Obviously I’m not covering a lot on SRE here or their goals, as their mission statement is truly business wide. For that and more you should read the SRE Book.

Scaling Agile & Scrum

There’s a lot of talk on growing Agile with models like SCALE. The problem with these types of models is the same problem I mentioned in the first paragraph, you’re carrying with you remnants of the past. Instead I suggest a model that enables engineers on teams to elect team mates to represent them in high level scrums. Additionally, due to the fluidity of the teams, engineers can create work for themselves on other teams boards. This allows engineers to create PR’s on other teams code and cuts down the need for large operational overhead. The more team to team interactions and decision making and less high level meetings the more fluid the development work becomes. Teams agree on standards and common interfaces while executives worry about vision for the future.
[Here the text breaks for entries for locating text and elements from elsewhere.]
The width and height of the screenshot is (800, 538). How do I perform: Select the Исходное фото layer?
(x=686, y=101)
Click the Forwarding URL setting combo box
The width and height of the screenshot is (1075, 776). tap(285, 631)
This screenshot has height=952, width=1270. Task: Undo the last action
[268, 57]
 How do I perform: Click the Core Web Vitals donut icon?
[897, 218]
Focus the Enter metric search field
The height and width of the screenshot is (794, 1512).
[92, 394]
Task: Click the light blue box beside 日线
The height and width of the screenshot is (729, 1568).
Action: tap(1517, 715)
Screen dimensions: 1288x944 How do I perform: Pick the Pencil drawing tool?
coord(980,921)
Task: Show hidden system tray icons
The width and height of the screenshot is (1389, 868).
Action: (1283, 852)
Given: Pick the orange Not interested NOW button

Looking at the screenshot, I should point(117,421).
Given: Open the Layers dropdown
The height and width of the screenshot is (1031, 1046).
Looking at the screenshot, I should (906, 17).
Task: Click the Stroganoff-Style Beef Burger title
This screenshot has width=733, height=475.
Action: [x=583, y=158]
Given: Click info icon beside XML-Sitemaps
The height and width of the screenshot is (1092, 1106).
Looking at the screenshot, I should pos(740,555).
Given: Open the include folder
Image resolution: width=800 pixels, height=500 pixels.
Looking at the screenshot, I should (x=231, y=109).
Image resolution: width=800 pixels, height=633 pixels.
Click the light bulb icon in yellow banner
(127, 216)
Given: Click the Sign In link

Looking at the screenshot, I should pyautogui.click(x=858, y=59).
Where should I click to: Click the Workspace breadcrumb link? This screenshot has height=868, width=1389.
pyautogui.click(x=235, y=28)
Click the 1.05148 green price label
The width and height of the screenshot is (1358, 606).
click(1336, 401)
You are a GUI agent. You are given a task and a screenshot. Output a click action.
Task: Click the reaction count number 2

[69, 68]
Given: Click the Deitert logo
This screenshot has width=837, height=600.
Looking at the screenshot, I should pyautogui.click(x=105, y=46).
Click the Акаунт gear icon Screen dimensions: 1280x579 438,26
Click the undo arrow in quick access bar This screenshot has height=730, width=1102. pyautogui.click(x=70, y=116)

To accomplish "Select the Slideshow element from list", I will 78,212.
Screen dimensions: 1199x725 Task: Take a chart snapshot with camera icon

The stressor here is allowing organic growth rather than what some guy on a blog says (stares intently at self). These strategies are more about staying inline with the core beliefs of Agile. For more inspiration you should read the Agile Manifesto as well as the Scrum Guide.

Unsolicited Advice

If you’re considering a cultural change to your organization consider the following:

  • Enable and empower engineers for day to day and technical decisions; avoid top-down decision making.
  • Educate and enforce cultural changes among middle managers first.
  • Ensure all executives and board members of your organization agree this is the way to go.
  • Avoid doing small implementations over time. Stand the PE and SRE teams up and enable development teams as you go if you must.
  • Develop quarter based KPI’s for teams prior to launch.
  • Don’t dive straight in, educate yourself and the organization first.
  • Don’t focus on the tool, focus on the problem. Allow engineers to make decisions on tool sets even if sprawl occurs. Sometimes sprawl is a good thing, teams will automatically begin to consolidate in well-functioning organizations.
  • Utilize truly anonymous surveys to discover and highlight pain points. Engineers should feel free to discuss what hurts them.
  • Again, educate, educate, educate. Send your engineers to training and conferences.

That’s all I’ve got for today. If you have any questions feel free to use my contact form and I’ll definitely post follow on articles!

Note: It should be noted that while I didn’t provide specific examples, this structure is largely based on Lehman’s Laws of Software Evolution. If you haven’t taken a look at them, be sure to!